Kube Startup CPU Boost for Containers Initiating with Hunger

Raju Dawadi
3 min readFeb 29, 2024

We deploy an application container in Kubernetes cluster. It might get issue related to resource usage and provisioning — two scenarios we’re interested in:

  1. Immediate resource spike: The container gets terminated due to a sudden increase in CPU usage exceeding the node’s capacity, or it hit the configured resource value
  2. Temporary high usage: The container exhibit a burst of high CPU consumption for a short initial period, followed by a decrease and stabilization

In general, we tend to add node spec and/or change the resourcerequest value and leave it which will reserve the compute resource forever that won’t be used after some time. But the application container is requesting big resource only for very minimal time at startup.

Google Cloud Run already has this feature if you have created any service in the Serverless platform.

Cloud Run CPU Boost

This option lets the container to consume more CPU at startup and for additional 10 seconds afterwards, which is billed accordingly. The increased difference is based on allocated CPU as below:

Cloud Run CPU boost limit

Kubernetes World

Let’s get into how this can be done in Kubernetes environment. Kube Startup CPU Boost to the rescue! What the booster does is changes the CPU resource value to higher and as specified percentage increase for a duration. Afterwards, the resource spec fallback to default value. The CPU boost is open source and is under google’s github org.

A clean config will make it more clear:

apiVersion: autoscaling.x-k8s.io/v1alpha1
kind: StartupCPUBoost
name: booster
- key: app.kubernetes.io/name
operator: In
values: ["my-demo-app"]
- containerName: my-demo-app
value: 80
type: Ready
status: "True"

With above definition, the booster will increase the resource of pod with label app.kubernetes.io/name=my-demo-app by 80 percent till the pod is not in Ready state.
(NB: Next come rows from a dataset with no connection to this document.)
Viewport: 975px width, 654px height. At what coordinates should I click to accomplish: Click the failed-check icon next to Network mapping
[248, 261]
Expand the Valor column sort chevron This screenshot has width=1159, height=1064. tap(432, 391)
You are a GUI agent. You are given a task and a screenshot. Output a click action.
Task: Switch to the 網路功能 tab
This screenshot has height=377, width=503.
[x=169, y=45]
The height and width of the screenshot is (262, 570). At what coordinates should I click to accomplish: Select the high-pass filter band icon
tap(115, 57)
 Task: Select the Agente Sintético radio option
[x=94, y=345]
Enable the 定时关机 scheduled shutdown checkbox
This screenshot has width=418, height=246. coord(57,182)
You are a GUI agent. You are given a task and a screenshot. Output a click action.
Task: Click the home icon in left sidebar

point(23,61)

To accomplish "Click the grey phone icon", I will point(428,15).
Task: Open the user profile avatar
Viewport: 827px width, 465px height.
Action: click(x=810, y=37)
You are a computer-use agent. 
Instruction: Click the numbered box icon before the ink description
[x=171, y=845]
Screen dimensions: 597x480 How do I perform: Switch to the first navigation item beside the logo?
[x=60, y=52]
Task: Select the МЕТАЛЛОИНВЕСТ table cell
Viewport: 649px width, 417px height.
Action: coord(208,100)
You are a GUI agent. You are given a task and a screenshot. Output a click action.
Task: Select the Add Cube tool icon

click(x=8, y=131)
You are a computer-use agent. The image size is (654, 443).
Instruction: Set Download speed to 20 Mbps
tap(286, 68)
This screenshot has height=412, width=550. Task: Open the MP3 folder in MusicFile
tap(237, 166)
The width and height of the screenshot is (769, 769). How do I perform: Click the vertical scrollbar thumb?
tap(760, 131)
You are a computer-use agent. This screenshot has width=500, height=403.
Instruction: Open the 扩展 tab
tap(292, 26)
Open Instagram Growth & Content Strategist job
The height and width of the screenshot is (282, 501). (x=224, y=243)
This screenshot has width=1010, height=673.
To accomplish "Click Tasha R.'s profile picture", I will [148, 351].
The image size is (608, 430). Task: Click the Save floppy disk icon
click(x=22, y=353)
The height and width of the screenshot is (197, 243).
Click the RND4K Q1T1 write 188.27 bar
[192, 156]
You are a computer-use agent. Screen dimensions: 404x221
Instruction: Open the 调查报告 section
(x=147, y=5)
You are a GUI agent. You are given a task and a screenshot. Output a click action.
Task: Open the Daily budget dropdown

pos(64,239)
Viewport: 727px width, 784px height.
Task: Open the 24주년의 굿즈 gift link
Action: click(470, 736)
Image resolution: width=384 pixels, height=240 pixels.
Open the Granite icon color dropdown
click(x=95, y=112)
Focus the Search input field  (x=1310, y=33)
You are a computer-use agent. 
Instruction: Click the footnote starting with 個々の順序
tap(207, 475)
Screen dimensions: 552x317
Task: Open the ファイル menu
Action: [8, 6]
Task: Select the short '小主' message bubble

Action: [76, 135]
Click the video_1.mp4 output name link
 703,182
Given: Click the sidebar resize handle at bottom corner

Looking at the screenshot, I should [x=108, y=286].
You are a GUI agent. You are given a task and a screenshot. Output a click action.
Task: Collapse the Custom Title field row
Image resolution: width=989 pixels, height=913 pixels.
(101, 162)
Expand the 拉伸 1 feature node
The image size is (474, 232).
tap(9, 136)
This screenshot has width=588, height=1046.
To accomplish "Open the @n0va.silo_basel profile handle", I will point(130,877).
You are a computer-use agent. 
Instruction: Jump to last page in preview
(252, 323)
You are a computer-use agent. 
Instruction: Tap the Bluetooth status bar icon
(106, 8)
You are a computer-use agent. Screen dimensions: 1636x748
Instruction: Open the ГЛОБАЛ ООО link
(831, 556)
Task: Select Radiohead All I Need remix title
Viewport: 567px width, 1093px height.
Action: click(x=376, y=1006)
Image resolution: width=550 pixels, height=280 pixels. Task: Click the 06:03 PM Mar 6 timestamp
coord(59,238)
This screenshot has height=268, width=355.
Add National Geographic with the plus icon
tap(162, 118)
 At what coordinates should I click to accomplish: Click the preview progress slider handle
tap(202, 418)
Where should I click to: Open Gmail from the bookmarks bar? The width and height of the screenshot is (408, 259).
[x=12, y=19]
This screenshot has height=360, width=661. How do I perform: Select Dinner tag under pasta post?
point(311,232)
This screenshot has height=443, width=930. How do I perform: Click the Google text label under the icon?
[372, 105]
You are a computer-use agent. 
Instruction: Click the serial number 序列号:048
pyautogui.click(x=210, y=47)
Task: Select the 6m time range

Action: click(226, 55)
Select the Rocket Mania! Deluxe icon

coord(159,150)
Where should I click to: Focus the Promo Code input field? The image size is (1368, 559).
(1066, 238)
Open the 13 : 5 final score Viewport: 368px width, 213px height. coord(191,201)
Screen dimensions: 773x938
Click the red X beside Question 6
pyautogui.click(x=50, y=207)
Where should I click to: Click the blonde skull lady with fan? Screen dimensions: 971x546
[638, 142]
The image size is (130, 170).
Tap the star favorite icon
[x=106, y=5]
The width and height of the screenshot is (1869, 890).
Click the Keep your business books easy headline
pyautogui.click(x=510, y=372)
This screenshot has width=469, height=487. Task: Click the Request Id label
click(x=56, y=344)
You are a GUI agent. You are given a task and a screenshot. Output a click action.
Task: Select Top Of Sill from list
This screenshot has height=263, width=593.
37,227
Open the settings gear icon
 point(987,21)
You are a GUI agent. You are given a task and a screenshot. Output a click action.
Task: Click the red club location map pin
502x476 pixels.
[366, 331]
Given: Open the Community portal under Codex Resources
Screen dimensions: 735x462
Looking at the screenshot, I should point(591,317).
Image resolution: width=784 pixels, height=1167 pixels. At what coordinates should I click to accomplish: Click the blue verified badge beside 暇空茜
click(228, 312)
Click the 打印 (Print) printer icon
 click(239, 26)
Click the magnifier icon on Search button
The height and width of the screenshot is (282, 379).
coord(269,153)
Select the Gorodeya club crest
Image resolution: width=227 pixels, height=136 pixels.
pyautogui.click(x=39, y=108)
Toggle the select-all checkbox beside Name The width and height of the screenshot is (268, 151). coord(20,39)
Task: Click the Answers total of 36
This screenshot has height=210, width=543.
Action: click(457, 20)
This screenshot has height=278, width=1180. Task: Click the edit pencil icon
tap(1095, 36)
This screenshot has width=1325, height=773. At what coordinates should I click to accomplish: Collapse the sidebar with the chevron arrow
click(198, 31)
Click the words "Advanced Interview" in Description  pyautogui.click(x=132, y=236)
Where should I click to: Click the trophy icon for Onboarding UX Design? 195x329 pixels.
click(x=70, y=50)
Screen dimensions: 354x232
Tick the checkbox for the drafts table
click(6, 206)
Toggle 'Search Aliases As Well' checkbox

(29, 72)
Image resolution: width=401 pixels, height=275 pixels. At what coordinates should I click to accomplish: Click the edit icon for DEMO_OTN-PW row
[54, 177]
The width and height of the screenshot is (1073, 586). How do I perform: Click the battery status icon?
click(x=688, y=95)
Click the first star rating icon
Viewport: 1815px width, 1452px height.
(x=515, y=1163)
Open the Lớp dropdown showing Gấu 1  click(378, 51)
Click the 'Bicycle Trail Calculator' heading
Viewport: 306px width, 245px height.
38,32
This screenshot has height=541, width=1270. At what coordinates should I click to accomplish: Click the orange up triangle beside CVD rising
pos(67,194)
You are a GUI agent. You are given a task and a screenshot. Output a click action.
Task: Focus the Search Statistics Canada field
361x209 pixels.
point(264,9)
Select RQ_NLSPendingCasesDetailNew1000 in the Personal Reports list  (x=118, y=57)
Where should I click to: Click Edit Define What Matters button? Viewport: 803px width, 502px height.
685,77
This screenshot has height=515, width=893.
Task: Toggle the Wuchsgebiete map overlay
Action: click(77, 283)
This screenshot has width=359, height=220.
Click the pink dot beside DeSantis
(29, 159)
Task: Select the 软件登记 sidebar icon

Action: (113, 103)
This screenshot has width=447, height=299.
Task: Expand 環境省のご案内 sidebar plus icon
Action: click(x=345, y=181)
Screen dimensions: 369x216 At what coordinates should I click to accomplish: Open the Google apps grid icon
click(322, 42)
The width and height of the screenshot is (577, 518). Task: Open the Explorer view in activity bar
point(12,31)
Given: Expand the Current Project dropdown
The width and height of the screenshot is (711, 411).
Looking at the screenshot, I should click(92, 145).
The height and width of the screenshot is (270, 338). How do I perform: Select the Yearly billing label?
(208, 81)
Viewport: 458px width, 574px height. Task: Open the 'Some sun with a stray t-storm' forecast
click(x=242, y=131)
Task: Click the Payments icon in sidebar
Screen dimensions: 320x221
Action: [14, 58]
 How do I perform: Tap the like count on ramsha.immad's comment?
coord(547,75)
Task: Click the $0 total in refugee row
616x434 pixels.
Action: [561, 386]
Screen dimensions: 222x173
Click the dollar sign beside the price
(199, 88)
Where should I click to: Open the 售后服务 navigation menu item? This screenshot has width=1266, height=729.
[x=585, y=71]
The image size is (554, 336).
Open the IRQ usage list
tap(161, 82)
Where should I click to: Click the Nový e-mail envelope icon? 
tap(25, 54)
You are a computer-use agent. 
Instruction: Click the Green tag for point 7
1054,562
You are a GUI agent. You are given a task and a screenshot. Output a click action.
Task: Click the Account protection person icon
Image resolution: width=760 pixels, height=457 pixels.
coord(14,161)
Likewise, these conditions could be changed also, like, increasing the resource by multiple.

- containerName: my-demo-app
requests: "1"
limits: "2"

And for a fixed duration too(apart from earlier Ready state)!

unit: Seconds
value: 30

Installation steps and requirements

The installation is quite simple by applying the latest Kubernetes manifest from releases page.

kubectl apply -f https://github.com/google/kube-startup-cpu-boost/releases/latest/download/manifests.yaml

It will create CRDs in kube-startup-cpu-boost-system namespace along with some ValidatingWebhookConfiguration and deployments.

The cluster should have InPlacePodVerticalScaling feature gate enabled which is available on Kubernetes 1.27 or newer version. If you are using Kind cluster, the feature gate needs to be enabled while creating cluster.

Behind the scene architecture

Kube Startup CPU Boost Architecture — img src: https://cloud.google.com/blog

Kube Startup CPU Boost temporarily increases CPU resources of pod even without restarting the containers, thanks to a feature in Kubernetes called “In-place Resource Resize for Kubernetes Pods”. This makes containers which are CPU intensive in startup time spin-up faster and not reserving unused resources later.

Here’s how it works:

  1. Webhook Triggers: When a new container (pod) starts in the system, Kube Startup CPU Boost automatically receives a notification.
  2. Boost Configuration Check: The notification triggers the Boost Manager to search for specific settings related to CPU boosts for this new container.
  3. Resource Adjustment: If matching settings are found, the Boost Manager instructs the webhook to increase the container’s CPU requests and limits as defined in the configuration.
  4. Temporary Boost: Once the container reaches its desired operational state, the Boost Manager automatically adjusts the CPU resources back to their original values.

There should be room for extra CPU for this booster to work, otherwise the pod will not be scheduled.